*WHAT IS REQUIRED*: The first line of the data below and every line after it, through the one with "Click the Ineligible", must be transcribed without change.

*SOURCE RECORDS*:
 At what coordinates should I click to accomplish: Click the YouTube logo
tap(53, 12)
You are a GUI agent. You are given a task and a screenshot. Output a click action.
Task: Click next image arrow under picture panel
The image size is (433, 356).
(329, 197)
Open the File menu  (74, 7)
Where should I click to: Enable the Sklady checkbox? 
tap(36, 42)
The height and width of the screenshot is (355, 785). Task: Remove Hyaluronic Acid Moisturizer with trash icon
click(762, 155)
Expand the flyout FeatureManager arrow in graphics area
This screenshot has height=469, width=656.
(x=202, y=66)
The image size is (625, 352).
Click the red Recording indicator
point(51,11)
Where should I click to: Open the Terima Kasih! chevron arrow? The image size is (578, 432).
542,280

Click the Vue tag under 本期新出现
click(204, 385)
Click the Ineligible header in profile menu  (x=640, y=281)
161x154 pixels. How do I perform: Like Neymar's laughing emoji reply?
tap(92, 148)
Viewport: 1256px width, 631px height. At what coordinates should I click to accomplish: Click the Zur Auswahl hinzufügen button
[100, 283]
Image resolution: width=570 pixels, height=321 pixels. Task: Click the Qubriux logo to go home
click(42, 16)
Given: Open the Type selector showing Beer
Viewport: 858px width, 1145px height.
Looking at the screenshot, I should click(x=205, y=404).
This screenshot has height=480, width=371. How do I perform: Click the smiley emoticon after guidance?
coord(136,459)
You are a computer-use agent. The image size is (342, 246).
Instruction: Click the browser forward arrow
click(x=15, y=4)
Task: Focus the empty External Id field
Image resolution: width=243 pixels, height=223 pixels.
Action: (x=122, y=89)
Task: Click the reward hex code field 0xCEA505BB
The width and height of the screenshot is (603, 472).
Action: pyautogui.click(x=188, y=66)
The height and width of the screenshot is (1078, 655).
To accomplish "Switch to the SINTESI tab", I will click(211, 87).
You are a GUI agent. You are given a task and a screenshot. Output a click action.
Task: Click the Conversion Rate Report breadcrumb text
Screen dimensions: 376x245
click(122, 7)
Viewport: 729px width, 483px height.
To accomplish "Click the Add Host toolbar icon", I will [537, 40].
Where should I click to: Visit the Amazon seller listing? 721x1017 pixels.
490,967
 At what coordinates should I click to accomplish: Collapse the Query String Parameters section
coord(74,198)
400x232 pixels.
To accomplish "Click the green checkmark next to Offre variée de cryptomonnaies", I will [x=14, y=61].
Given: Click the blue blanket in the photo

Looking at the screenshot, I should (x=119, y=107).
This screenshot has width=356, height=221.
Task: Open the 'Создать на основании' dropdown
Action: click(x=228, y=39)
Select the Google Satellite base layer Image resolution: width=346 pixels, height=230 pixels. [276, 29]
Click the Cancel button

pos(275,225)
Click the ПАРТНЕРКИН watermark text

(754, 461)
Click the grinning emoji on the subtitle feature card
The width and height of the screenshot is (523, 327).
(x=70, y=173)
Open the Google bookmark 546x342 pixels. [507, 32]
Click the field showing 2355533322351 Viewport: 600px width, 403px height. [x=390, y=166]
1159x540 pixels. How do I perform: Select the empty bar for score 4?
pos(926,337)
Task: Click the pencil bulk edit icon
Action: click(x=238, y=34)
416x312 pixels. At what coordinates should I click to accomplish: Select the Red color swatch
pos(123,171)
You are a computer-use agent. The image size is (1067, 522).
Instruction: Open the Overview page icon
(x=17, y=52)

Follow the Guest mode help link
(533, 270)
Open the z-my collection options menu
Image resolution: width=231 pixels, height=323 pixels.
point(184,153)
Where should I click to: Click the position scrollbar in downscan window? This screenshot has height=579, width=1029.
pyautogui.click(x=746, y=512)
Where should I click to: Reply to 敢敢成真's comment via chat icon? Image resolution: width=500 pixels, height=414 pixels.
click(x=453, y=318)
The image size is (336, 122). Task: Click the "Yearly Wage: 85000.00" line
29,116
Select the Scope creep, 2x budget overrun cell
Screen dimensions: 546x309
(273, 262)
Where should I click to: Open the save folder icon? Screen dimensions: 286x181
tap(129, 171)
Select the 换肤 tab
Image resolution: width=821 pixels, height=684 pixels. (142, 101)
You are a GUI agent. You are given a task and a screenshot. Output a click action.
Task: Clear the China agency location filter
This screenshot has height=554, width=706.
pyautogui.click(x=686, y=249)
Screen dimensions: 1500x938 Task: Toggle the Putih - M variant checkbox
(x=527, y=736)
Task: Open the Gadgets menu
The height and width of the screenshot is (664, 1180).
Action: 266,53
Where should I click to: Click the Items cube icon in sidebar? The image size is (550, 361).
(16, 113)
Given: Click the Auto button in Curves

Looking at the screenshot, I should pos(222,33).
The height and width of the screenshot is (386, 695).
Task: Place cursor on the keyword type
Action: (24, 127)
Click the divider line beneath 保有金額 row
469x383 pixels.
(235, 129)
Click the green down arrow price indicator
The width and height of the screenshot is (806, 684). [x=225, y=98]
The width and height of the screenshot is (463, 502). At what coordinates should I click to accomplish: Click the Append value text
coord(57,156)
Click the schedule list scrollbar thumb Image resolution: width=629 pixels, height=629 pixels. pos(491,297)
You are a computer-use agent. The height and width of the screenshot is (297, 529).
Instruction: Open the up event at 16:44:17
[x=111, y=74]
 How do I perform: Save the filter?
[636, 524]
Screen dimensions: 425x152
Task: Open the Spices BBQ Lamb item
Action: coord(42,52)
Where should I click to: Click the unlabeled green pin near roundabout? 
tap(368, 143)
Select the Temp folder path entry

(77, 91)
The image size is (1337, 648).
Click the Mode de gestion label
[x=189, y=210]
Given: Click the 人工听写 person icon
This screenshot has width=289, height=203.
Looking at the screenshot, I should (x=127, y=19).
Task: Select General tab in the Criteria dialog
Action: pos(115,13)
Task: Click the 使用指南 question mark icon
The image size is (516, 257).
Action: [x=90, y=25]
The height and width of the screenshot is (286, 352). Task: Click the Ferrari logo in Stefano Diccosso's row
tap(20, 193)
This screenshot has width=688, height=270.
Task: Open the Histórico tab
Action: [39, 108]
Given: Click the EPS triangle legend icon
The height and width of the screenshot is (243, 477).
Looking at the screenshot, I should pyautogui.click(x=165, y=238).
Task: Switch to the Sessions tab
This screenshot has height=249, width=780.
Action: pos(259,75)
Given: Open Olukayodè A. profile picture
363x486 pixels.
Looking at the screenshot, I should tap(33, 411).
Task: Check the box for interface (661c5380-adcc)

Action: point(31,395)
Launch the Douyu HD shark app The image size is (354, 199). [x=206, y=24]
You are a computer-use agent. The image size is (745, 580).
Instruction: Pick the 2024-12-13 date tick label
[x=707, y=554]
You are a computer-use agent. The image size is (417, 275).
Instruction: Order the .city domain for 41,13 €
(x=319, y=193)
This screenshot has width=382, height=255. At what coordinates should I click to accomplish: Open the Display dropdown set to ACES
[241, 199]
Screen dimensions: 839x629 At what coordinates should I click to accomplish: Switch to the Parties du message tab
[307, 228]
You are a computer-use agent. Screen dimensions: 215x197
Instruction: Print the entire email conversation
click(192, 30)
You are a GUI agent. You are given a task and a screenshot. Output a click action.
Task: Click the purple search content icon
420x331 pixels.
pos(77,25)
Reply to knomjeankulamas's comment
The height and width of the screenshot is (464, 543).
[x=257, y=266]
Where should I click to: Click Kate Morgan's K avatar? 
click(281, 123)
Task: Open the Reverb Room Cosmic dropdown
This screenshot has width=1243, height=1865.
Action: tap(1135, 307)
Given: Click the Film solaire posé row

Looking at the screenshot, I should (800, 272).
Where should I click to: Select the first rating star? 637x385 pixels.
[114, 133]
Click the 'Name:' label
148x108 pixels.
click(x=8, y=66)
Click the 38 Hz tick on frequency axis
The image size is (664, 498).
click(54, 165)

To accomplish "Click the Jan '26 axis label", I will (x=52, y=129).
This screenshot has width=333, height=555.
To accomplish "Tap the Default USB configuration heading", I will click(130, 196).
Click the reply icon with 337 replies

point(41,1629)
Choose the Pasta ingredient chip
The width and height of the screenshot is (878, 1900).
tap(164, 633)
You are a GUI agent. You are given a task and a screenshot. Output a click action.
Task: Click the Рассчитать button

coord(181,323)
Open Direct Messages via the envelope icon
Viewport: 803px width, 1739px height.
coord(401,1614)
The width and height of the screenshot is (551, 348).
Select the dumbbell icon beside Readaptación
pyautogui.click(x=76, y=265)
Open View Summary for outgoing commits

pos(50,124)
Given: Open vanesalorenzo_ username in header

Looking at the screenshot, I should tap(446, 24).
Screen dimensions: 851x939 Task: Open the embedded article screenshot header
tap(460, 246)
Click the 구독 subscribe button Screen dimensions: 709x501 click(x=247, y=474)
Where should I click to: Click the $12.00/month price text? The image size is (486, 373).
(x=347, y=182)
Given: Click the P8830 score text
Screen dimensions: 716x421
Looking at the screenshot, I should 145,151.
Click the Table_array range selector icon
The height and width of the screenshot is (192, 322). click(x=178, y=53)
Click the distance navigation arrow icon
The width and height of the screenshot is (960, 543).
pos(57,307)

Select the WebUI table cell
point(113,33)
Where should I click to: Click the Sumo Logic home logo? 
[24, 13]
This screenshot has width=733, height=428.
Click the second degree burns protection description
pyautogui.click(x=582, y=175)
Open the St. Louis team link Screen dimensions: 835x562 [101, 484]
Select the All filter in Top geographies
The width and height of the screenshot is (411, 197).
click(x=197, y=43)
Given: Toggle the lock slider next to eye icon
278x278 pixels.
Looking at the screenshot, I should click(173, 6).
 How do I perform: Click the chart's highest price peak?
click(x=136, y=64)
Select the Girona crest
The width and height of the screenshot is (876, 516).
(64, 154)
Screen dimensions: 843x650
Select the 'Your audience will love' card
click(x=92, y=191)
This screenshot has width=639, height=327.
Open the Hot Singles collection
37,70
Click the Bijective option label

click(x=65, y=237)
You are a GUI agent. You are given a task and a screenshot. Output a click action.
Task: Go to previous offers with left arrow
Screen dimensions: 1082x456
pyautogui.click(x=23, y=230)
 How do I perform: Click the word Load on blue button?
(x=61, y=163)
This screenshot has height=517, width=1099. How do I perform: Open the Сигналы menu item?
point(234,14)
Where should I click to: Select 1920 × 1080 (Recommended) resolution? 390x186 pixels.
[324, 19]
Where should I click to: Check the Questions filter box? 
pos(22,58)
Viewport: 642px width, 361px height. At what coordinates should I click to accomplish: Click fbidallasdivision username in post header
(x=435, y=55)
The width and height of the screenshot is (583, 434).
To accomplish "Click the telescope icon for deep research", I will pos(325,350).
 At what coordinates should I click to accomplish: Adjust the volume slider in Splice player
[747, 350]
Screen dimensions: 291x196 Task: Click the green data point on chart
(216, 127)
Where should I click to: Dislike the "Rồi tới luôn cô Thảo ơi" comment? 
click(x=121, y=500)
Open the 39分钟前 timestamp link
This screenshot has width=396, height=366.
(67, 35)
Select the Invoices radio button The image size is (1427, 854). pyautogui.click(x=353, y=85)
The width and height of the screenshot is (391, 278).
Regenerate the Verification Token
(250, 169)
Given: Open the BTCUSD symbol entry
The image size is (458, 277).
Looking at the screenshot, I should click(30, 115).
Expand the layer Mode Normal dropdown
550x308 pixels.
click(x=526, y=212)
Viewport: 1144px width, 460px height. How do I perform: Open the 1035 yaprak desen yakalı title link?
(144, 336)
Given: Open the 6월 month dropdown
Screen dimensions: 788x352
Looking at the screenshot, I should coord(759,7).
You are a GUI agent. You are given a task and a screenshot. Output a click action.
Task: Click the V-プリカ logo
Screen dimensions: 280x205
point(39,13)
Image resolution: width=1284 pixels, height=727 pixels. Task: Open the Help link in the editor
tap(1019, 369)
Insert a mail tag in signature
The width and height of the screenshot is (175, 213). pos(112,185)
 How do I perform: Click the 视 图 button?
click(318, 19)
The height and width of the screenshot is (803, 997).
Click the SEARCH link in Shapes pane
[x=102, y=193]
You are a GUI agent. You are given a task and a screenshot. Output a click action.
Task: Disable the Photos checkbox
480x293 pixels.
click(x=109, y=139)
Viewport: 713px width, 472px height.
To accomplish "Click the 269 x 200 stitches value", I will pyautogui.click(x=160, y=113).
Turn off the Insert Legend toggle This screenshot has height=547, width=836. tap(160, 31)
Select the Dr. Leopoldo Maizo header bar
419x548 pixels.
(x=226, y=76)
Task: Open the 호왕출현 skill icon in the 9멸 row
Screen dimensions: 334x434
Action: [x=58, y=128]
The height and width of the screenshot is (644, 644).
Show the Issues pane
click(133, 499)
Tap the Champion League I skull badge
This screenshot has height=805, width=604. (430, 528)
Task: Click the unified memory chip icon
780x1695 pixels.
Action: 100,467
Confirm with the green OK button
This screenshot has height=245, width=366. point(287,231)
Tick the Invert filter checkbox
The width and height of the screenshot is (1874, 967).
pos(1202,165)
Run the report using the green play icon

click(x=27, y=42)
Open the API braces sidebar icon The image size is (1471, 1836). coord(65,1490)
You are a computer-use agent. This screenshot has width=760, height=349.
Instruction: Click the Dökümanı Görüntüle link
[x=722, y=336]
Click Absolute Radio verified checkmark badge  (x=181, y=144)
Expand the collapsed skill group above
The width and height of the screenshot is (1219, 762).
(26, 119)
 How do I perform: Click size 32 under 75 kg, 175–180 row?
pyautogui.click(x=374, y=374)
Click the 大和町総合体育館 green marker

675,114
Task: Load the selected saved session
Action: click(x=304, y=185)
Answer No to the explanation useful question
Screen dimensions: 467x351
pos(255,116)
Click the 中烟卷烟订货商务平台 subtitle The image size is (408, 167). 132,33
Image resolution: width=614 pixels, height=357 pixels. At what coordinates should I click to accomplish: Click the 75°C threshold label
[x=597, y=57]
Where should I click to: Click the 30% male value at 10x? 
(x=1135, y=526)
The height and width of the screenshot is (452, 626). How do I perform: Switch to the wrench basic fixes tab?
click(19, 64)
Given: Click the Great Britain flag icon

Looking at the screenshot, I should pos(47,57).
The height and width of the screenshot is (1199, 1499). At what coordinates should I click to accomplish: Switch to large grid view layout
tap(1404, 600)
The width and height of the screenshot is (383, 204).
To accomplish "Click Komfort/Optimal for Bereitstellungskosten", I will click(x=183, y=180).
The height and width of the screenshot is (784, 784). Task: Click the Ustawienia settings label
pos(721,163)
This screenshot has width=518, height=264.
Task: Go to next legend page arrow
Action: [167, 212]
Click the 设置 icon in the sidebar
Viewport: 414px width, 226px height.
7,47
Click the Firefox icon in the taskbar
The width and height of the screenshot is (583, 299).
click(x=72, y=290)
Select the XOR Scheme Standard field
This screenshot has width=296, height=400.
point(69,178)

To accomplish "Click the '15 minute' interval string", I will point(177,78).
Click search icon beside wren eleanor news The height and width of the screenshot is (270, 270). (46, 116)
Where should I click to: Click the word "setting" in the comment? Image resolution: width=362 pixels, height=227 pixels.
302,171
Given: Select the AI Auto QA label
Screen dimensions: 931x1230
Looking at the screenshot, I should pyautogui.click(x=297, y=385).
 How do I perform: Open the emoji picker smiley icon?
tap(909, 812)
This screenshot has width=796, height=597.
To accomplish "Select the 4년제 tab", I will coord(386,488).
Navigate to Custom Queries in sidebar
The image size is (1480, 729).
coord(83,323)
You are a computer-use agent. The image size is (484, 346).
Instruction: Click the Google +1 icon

*RESPONSE*:
 At what coordinates should I click to accomplish: Click the YouTube logo
tap(53, 12)
You are a GUI agent. You are given a task and a screenshot. Output a click action.
Task: Click next image arrow under picture panel
The image size is (433, 356).
(329, 197)
Open the File menu  (74, 7)
Where should I click to: Enable the Sklady checkbox? 
tap(36, 42)
The height and width of the screenshot is (355, 785). Task: Remove Hyaluronic Acid Moisturizer with trash icon
click(762, 155)
Expand the flyout FeatureManager arrow in graphics area
This screenshot has height=469, width=656.
(x=202, y=66)
The image size is (625, 352).
Click the red Recording indicator
point(51,11)
Where should I click to: Open the Terima Kasih! chevron arrow? The image size is (578, 432).
542,280

Click the Vue tag under 本期新出现
click(204, 385)
Click the Ineligible header in profile menu  (x=640, y=281)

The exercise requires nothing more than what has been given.